A Word About the Ongoing Worries About the Expropriation Act in South Africa

We shouldn't be worried about it, but stay vigilant.

Written by Wandile Sihlobo, chief economist at Agbiz

I am on the mini roadshow, seeing some of the Agricultural Business Chamber of South Africa (Agbiz) members in central regions of the country. During the long drives, I have listened to many talk radio shows.

As it happens when one crosses from one region to another, the radio stations tend to change in frequency, and I have found myself tuning into various radio stations. The one theme I have heard consistently across most stations is the commentary about the “Expropriation Act” South African President Cyril Ramaphosa recently assented to law.

The commentary is interesting. However, I think some confusion is emerging, where some view this Act as for a new direction for land reform. This is not the case – land reform policy in South Africa hasn’t changed and is still under the three pillars of (1) restitution, (2) redistribution, and (3) tenure.

The government is still buying land from the open market for land reform processes, amongst other things. This is unlikely to change as expropriation is no ‘shortcut’; it is a long and cumbersome process, and the law provides a safeguard that it may only be used where attempts to purchase the property on reasonable grounds have failed.

The other important thing to underscore is that South Africa is not unique in having an Expropriation Act; most countries have one. Notably, the Expropriation Act per se is not new; we see an update from the 1975 existing piece of legislation here.

So, what is the Expropriation Act about if that is the case?

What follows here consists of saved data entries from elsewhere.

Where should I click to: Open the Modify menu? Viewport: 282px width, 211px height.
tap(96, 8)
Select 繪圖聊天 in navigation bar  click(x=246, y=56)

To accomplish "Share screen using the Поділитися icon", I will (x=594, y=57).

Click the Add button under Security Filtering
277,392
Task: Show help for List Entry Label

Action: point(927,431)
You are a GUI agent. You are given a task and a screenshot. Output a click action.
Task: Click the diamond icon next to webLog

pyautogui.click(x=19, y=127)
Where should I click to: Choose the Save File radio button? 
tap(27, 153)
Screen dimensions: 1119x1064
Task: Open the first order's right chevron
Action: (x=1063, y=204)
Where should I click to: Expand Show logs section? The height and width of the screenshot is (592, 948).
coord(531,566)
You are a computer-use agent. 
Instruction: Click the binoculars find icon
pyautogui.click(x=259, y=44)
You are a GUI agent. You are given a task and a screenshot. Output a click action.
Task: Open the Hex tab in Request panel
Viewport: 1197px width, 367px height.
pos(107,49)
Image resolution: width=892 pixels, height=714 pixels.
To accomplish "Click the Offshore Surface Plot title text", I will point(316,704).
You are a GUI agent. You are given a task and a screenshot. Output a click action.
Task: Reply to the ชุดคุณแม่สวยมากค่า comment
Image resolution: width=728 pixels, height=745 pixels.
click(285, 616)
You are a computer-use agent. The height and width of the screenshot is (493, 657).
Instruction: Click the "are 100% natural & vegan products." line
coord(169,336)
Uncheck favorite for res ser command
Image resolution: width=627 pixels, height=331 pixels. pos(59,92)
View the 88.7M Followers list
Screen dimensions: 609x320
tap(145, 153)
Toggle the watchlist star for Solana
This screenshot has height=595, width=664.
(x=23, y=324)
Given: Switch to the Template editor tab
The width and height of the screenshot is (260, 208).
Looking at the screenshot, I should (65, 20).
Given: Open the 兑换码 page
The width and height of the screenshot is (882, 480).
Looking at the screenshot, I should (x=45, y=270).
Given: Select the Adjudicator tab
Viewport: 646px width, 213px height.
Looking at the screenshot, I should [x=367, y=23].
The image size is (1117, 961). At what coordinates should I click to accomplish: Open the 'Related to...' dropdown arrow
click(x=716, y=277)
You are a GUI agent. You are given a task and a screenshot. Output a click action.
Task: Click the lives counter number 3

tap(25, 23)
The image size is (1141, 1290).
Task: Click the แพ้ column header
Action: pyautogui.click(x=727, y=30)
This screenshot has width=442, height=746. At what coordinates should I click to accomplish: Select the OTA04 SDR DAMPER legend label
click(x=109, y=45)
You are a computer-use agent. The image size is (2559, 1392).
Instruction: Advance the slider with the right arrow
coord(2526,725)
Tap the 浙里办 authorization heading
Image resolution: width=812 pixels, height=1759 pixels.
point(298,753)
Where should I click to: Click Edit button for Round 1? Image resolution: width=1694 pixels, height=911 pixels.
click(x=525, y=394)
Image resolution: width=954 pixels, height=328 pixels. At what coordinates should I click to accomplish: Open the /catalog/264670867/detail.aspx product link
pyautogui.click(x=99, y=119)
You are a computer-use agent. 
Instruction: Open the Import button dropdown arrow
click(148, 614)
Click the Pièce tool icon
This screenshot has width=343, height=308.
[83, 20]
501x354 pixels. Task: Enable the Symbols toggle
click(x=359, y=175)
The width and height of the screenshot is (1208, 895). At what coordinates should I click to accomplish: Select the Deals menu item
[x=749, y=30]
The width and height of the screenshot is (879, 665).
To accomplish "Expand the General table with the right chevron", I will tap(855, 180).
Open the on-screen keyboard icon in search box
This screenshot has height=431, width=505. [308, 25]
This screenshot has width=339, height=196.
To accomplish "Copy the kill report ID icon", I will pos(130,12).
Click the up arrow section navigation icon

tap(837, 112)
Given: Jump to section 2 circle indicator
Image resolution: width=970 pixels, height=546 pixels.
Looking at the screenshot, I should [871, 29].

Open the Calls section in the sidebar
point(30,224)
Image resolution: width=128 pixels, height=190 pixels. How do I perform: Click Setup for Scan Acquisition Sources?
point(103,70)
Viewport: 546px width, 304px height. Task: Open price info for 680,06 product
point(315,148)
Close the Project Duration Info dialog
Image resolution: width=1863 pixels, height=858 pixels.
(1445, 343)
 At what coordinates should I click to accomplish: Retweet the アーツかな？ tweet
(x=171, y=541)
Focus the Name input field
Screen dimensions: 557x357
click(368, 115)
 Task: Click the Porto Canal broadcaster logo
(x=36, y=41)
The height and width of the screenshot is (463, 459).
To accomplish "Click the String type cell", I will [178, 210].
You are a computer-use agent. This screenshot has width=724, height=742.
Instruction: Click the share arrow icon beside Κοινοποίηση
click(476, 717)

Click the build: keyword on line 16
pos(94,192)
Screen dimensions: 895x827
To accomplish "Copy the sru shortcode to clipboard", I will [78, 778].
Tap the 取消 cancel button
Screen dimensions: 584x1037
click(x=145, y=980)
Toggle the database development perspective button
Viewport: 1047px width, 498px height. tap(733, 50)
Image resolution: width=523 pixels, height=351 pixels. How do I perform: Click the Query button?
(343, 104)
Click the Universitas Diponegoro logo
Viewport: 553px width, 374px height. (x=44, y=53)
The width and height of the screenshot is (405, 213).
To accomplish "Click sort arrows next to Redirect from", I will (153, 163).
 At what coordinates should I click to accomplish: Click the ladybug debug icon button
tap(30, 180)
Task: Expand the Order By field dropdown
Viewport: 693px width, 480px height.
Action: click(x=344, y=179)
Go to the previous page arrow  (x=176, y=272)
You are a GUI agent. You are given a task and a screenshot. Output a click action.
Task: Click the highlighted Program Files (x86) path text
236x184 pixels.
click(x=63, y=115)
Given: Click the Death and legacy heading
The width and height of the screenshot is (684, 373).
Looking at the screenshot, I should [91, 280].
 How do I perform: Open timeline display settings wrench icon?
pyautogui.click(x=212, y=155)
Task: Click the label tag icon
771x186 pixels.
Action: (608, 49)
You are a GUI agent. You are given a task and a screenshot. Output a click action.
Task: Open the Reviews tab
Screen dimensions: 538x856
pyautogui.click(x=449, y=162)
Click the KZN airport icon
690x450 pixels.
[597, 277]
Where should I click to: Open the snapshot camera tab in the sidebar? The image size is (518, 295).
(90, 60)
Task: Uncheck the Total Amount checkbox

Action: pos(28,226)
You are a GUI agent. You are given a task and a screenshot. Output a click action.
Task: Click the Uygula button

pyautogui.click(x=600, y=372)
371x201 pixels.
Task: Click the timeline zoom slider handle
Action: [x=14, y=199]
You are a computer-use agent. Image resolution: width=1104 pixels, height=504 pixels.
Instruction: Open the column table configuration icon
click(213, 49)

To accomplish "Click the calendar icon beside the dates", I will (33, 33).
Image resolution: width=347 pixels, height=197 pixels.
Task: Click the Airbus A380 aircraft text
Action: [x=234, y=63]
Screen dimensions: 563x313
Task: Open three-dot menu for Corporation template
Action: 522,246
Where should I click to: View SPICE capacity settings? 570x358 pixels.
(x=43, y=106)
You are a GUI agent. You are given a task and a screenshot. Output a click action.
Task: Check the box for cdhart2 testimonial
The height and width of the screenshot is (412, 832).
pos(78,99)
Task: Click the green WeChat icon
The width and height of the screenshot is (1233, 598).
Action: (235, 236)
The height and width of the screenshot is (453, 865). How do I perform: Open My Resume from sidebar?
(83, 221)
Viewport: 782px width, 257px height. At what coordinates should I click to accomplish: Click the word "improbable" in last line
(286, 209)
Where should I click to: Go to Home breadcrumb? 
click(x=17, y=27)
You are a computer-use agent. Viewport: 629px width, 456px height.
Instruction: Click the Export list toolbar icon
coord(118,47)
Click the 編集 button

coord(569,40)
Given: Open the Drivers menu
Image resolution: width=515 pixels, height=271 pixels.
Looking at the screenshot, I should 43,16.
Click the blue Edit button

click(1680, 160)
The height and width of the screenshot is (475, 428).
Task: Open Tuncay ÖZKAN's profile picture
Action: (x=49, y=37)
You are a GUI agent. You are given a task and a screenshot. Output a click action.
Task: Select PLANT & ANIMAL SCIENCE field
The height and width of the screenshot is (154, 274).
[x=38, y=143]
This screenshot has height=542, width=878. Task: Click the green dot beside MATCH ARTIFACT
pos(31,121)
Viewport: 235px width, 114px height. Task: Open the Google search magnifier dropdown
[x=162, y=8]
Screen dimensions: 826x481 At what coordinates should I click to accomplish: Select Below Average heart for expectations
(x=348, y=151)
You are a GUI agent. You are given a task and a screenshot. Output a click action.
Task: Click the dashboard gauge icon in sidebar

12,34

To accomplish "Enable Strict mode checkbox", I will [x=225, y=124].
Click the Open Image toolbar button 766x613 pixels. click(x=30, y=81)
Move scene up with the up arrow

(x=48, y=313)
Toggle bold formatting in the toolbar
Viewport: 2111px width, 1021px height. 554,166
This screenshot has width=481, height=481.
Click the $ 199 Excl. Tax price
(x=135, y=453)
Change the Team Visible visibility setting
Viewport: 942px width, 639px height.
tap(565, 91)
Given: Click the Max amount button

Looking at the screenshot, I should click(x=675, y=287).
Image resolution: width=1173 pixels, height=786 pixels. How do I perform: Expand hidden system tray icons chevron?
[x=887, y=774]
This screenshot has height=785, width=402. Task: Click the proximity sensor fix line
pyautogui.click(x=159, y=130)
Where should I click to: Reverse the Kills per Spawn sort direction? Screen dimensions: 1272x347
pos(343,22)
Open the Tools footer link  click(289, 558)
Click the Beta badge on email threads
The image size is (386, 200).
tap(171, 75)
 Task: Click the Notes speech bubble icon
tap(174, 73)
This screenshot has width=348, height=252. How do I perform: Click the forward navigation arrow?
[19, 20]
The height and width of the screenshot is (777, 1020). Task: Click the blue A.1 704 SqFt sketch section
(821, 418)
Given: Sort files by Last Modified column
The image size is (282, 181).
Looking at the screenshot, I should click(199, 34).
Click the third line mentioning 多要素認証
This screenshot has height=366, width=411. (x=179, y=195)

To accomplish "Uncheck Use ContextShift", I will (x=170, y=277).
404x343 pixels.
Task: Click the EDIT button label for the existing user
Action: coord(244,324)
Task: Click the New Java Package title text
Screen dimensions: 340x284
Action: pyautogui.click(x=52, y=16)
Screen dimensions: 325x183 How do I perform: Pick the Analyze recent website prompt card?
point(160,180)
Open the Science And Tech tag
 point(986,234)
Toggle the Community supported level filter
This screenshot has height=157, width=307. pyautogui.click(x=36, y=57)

Drawing on my work with my colleague at Agbiz, Annelize Crosby, let me state that the first thing to highlight is that the Expropriation Act’s provisions are subject to the provisions of section 25 of the Constitution of the Republic of South Africa, which has not been amended. This section requires that compensation be just and equitable, striking an equitable balance between the public interest and the rights of those affected with regard to all relevant circumstances.

Although the new Expropriation Act now explicitly refers to the possibility of (Rands/R) Nil compensation to be awarded, the result must be just and equitable. The term R Nil compensation implies a calculation that considers all relevant factors, including those listed in the Act and the Constitution. The application of relevant factors will have to be justified.

Also important to note that section 12(3) of the Act states that it may be just and equitable to award R Nil compensation, which makes it clear that it is only a possibility where the balance of circumstances justify it; it is by no means a foregone conclusion that compensation will amount to Nil and the courts will have the final say on compensation where an offer is disputed.

A calculation will have to be done considering all relevant factors. Awarding little or no compensation will have to be justifiable in an open and democratic society, and the state will have to show precisely how and why it arrived at an offer of Nil Rand’s compensation. There will likely be a lot of litigation over the Nil Rand compensation clauses, and jurisprudence will develop over time regarding what is just and equitable in this regard and what is not.

The new Act contains many checks and balances, including a provision that an agreement must be attempted before the state decides to expropriate and an opportunity to object to the intention to expropriate. The Act guarantees that expropriation can only be used as a last resort after all other attempts to buy the property have failed. It also provides for the possibility of mediation in the case of disputes over compensation.

With that said, I must agree that the definition of expropriation remains a concern, and we will need to watch closely how it is applied and interpreted by the courts. This definition may exclude all instances where the state does not acquire the property but nevertheless limits the owners’ rights to such an extent that it becomes of no value.

It opens up the possibility of all sorts of regulatory limitations on the property with no compensation where the state does not acquire the property but rather limits the use and enjoyment of the property by the owner or any other party with a right in the land (i.e. a lessee, mortgagor, occupier etc.).

Another crucial point often missed in this conversation is that the state’s right to expropriate still exists, even without this Act. The state’s power to expropriate land for a public purpose or in the public interest is derived from the Constitution itself. More than 200 other pieces of legislation provide details on the type of property that can be expropriated, the conditions under which it can be expropriated, and the state entity with which this right vests.

The Expropriation Act is merely procedural. It grants no expropriation powers to anyone other than the Minister of Public Works and Infrastructure and only for purposes connected to his/her mandate. In all other instances, the powers to expropriate already exist in other legislation, such as the Restitution Act, Labour Tenants Act, and the proposed Redistribution Bill.

While we should not blow the potential impact of this Act out of proportion, people’s concerns are understandable, as South Africa recently had a robust conversation about Section 25 of the Constitution of the Republic of South Africa. But this is not that discussion, and the Expropriation Act is not unique to South Africa.

In the coming months and years, we will have to watch closely the developments and how the Act may be applied, as all that will offer valuable lessons.

The South African agricultural sector is on solid ground for now, and we shouldn’t be as worried but vigilant.